The Rose Centre Kea Farm, simply known in the region as Rose Centre, has become one of the more popular tourist spots in Cameron Highlands; thanks to its inclusion to many “leisure tours” arranged by various tour operators based in Brinchang and Tanah Rata. Established in 1989, the place was originally a vegetable farm but later blossomed into a vibrant garden. It is located around 5km from Brinchang.

Even before we made it past the gate, our tour guide picked up a pair of blue red-orange flowers from the ground.

“We call them ‘Ladies’ Shoes,” he said. At first we couldn’t see why but it became obvious as soon as he arranged them on the floor. He then got another pair, this time blue, and laid them side by side. “Blue butterfly,” he revealed.

Blue butterfly and ladies’ shoes

But I was not there for blue faux-butterflies. I was there for blue roses.

I was disappointed upon seeing the forepart of the center, which was filled with hundreds of roses but none of them were blue. I thought that was it, but as I hopped from one aisle to another, I was introduced to more and more rows. A staircase led to another level of terraces that also had tomatoes and cacti, and another staircase ushered me to an even higher level where the Shoe House was on, surrounded by more flowering plants. I thought that was the end of it, but behind it was a sunflower-fringed concrete walkway that snaked around more plants and trees. It was only when I laid eyes on the giant signage at the top of the hill that I realized that the place was enormous. Rose Center is made up of 10 levels of terraces, spanning an entire face of a slope of that hill. If I were a bee (and I probably was in my past life), this would probably be close to my idea of heaven!

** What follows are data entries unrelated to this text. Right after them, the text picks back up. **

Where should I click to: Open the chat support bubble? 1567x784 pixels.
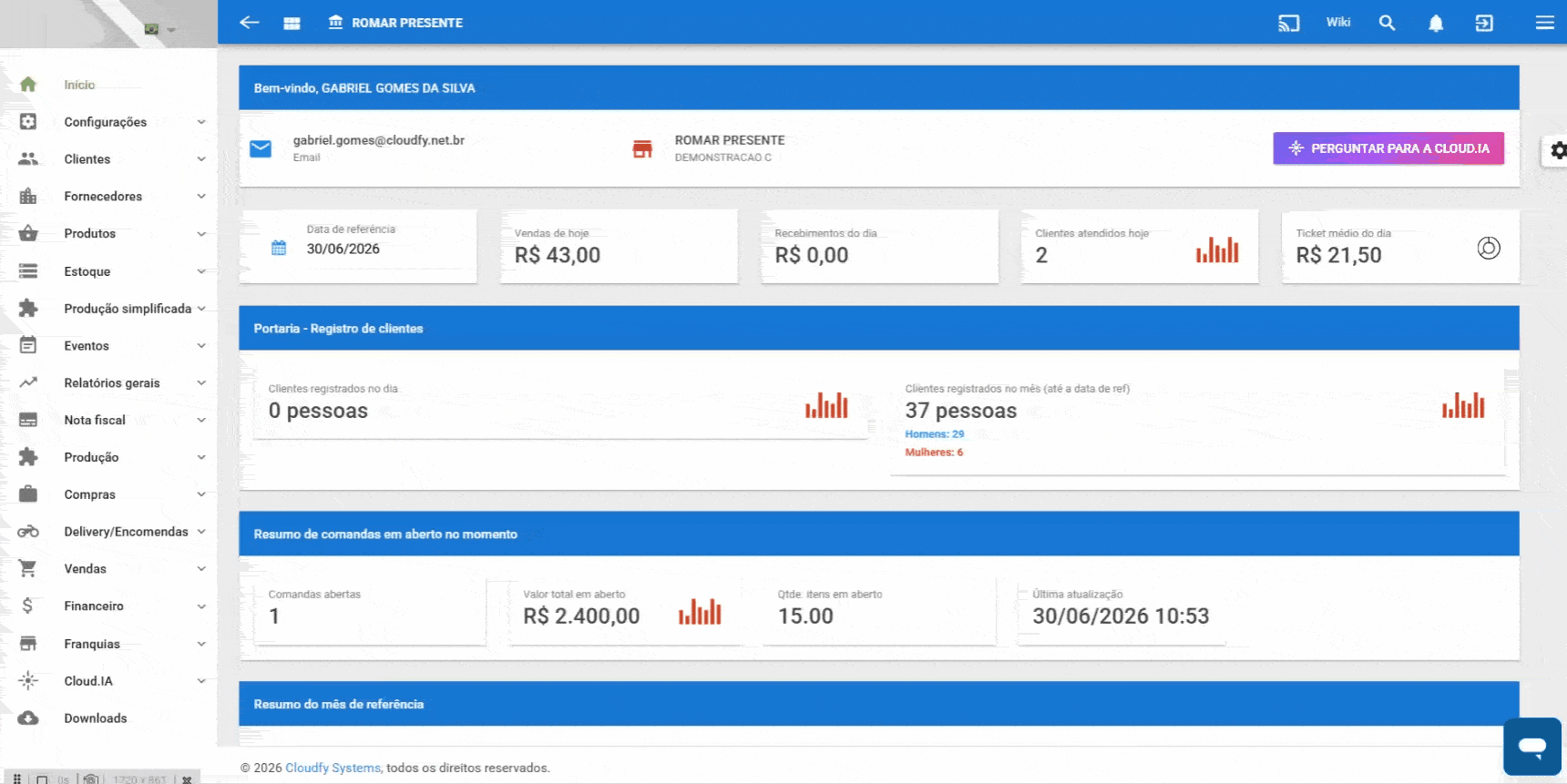[1532, 747]
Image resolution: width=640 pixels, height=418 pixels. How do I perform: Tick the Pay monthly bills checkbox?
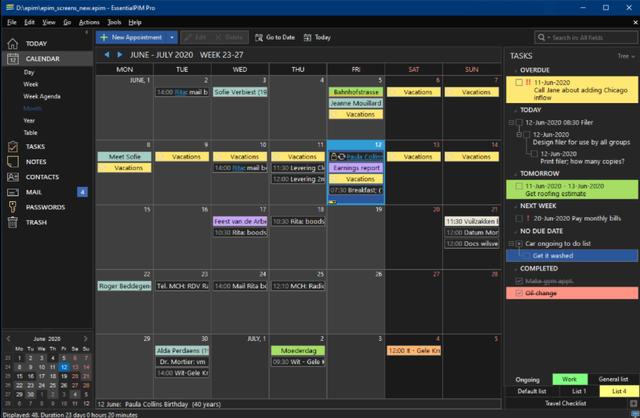(x=519, y=219)
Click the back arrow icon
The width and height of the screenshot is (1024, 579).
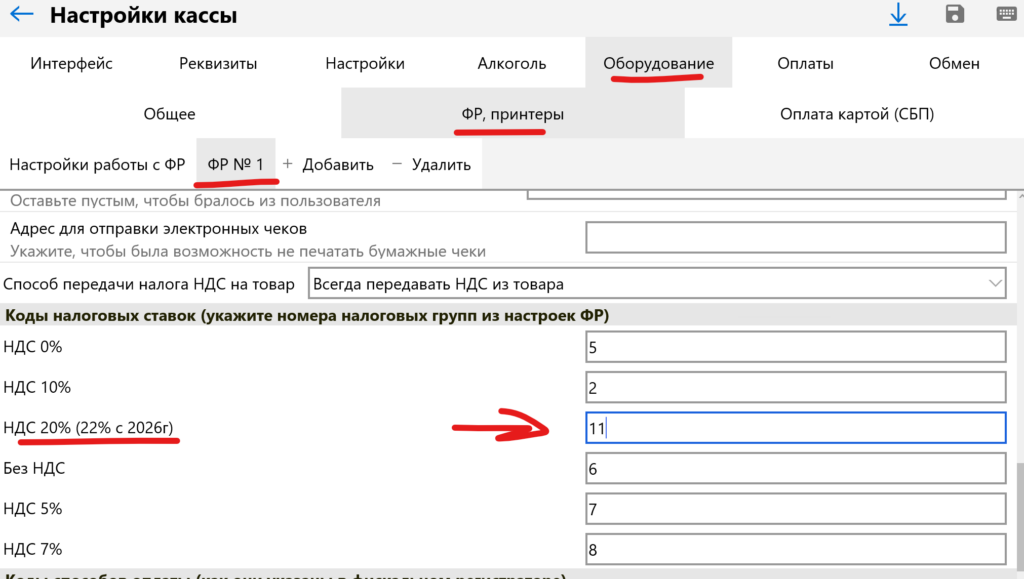(x=20, y=16)
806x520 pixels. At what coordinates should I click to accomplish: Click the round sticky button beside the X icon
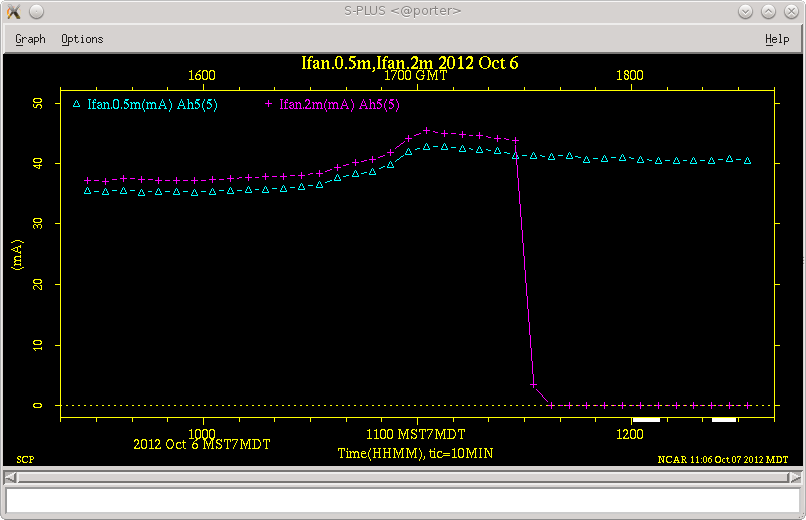coord(35,11)
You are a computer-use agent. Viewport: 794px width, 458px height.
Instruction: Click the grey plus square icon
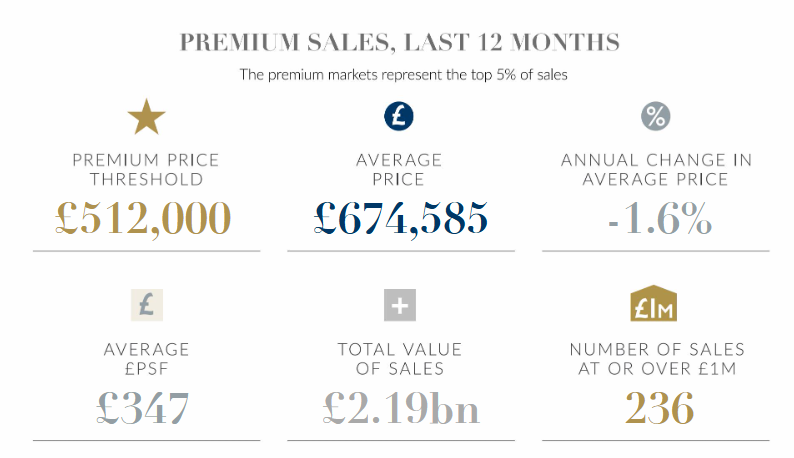(x=399, y=305)
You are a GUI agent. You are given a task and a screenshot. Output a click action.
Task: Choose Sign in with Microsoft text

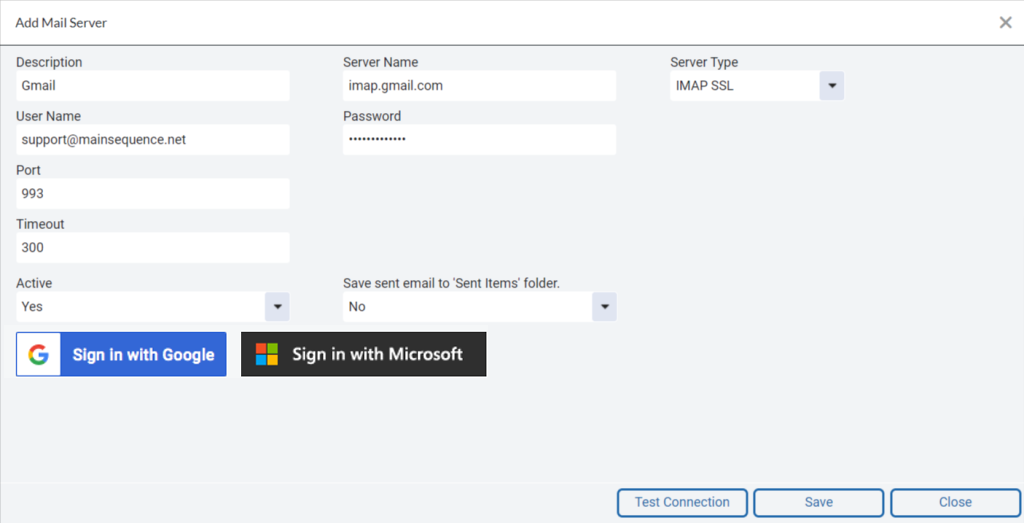pos(377,354)
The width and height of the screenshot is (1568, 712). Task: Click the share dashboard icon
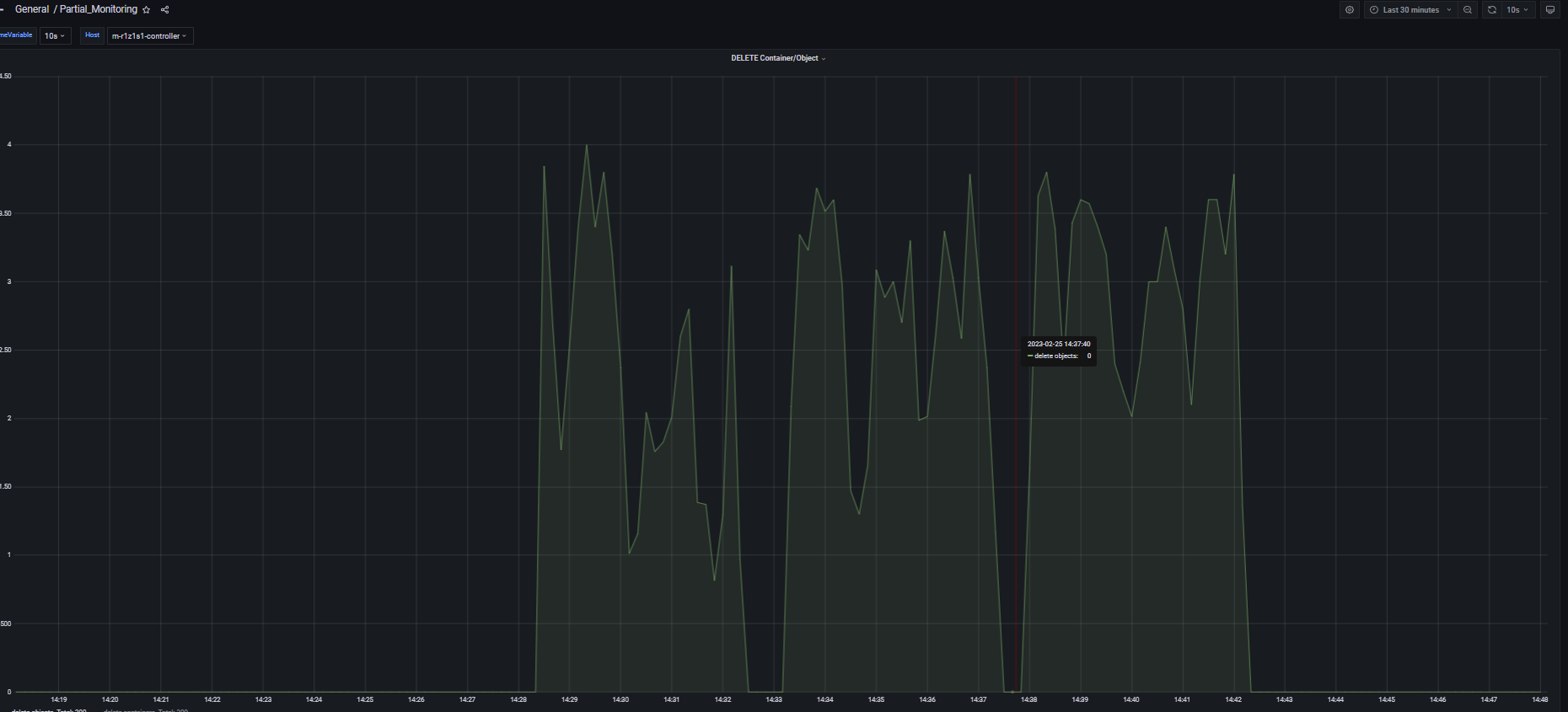tap(165, 10)
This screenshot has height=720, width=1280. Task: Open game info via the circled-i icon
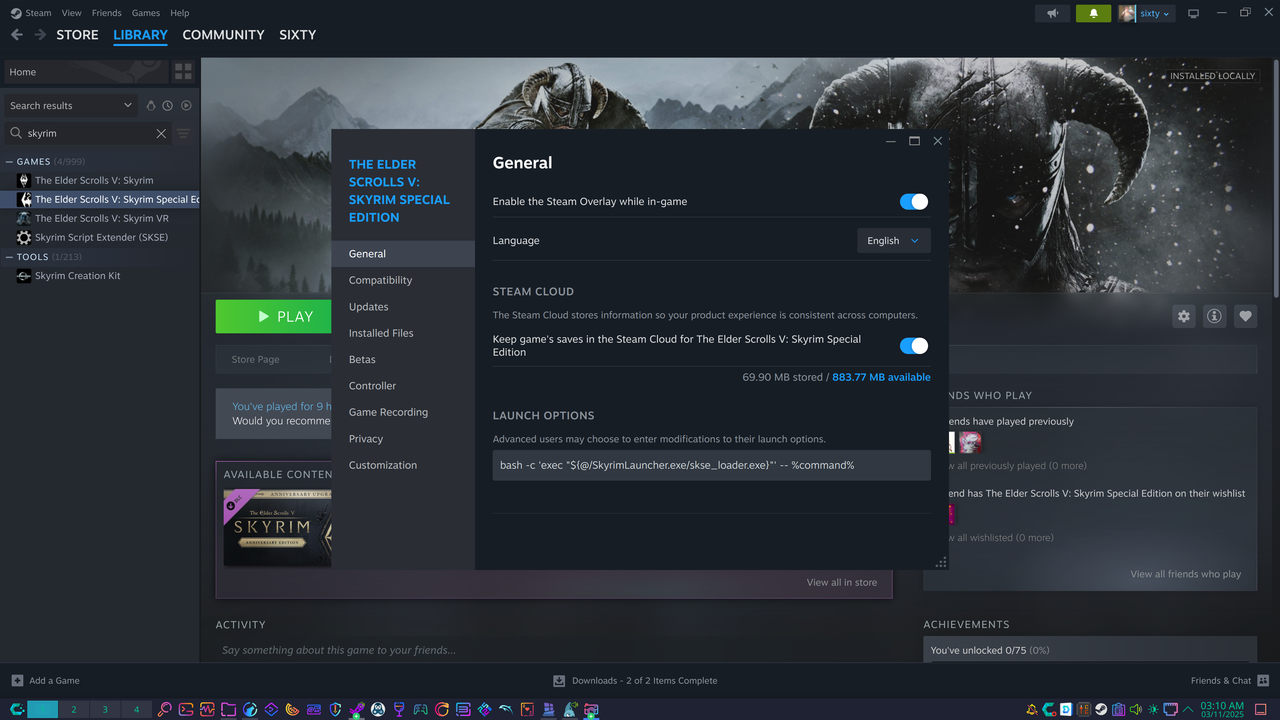1214,316
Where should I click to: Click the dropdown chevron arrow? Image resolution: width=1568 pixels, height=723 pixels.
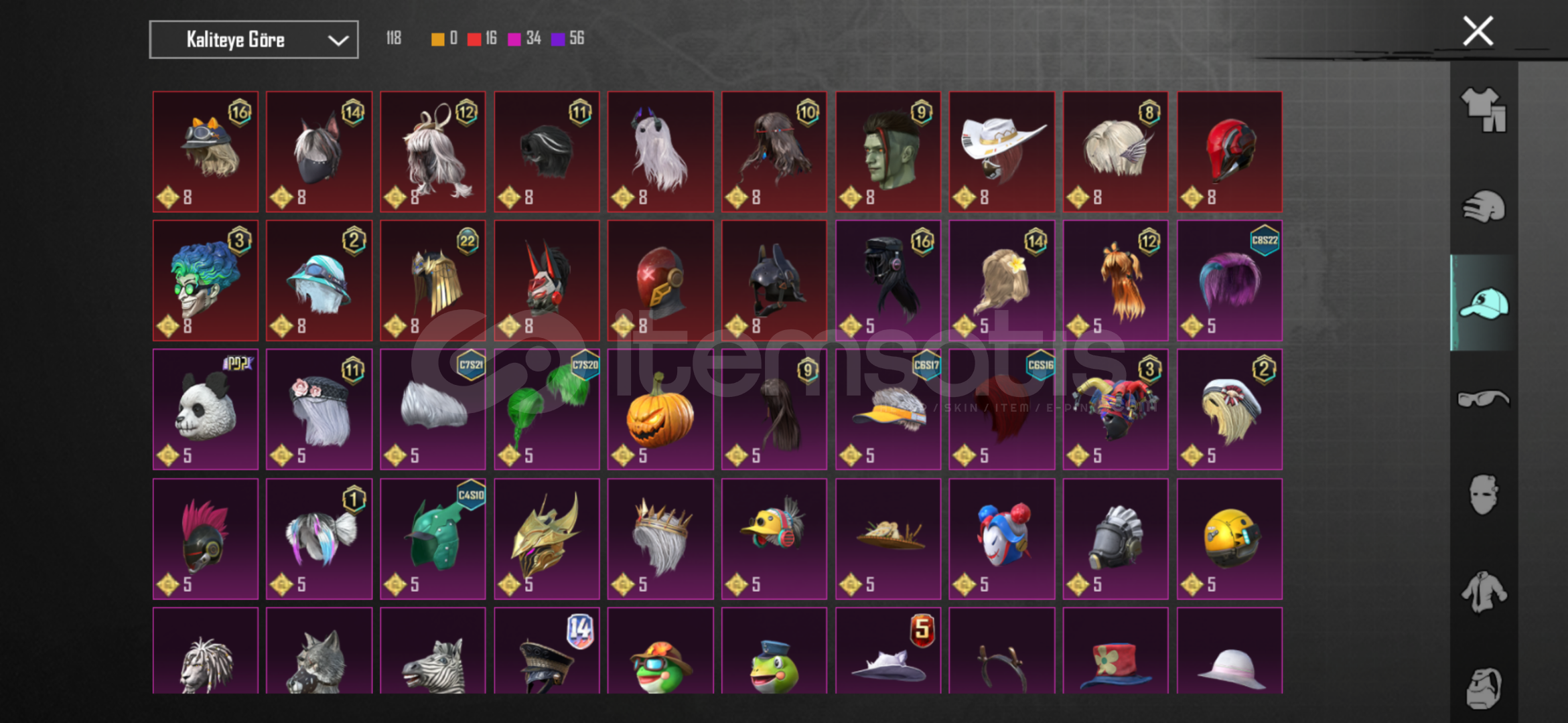[338, 40]
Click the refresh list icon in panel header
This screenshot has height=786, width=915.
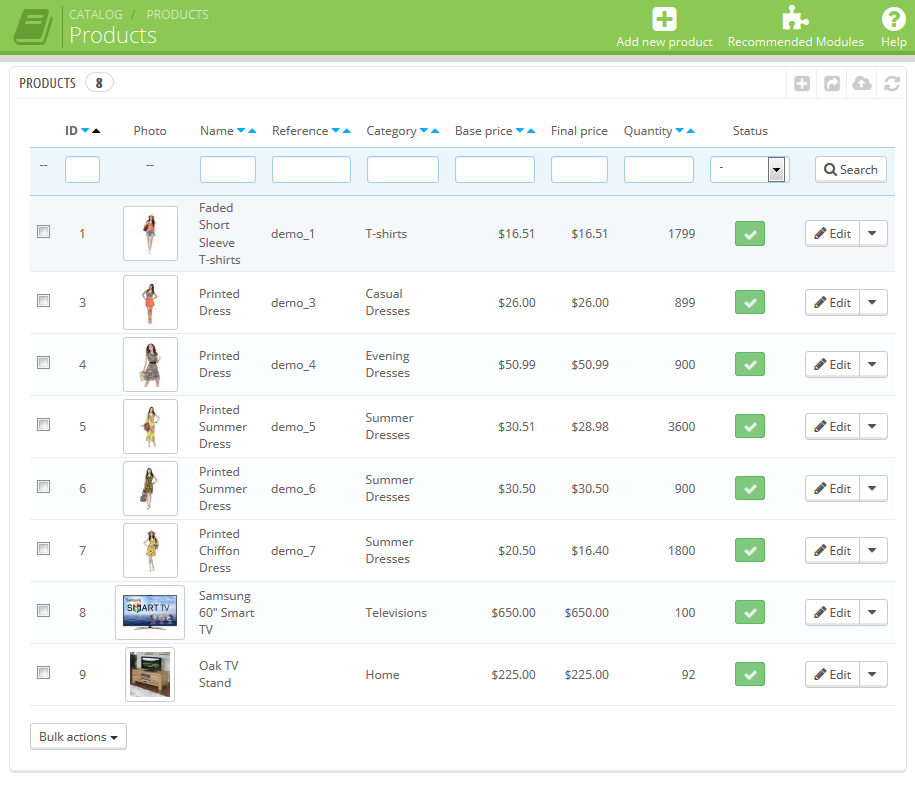[892, 84]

Lovely pink-and-white rose
Roses of various colors! No blue. :(
Up to the next level!
Tomatoes, vines, and more flowers!
Cherry tomatoes?
See how huge Rose Center is?
Pink power!
A fly looks weirdly pretty on a flower.
A pink rose hiding behind lavender bellflowers
The flowers on the lower row look like little ballet dancers.
Closeup of a red hibiscus (gumamela)

In many parts of the site stand a number of colorful statues and carvings. There was no cohesive theme that binds these structures together. Western and eastern architectural elements collide and mess with each other here. In one corner are images of the Chinese zodiac, in another is a statue of three playful monkeys. On one side is a fountain topped with concrete angels, and in another, Confucius (or, if that’s not him, then a Chinese guy who looks like him). They have nothing to do with the flowers surrounding them but they add more color to the already kaleidoscopic environment.

The Shoe House at one of the upper levels of the center
A smorgasbord of ideas

At Rose Center, I saw sunflowers, daisies, hydrangeas, heathers, mums, violets, zinias, azaleas, birds of paradise, jasmines, stargazers, and roses among others — red, pink, peach, orange, white, yellow, but not blue, not even one. But that’s not to say that I didn’t have a great time. In the course of finding a blue rose, I had quite a blooming time getting introduced to more flowers of various colors. The blue rose had to wait.

But not for long.

On the way to the next destination, we stopped at the Market Square, and there I found amidst a sea of other flowers is a bouquet of blue roses being sold on the sidewalk.

Finally, blue roses!

And for a moment there, I felt — without an ounce of doubt — pure and genuine happiness. I’m just shallow like that sometimes.

Rose Centre Kea Farm, Cameron Highlands
Entrance Fee: RM5 (Adults), RM3 (Kids)

How to get there: From Kuala Lumpur, take a bus to Cameron Highlands. There are many tour operators in Tana Ratah or Brinchang that arrange trips to the Rose Center as part of a bigger half-day or full-day tour. You can also take a cab.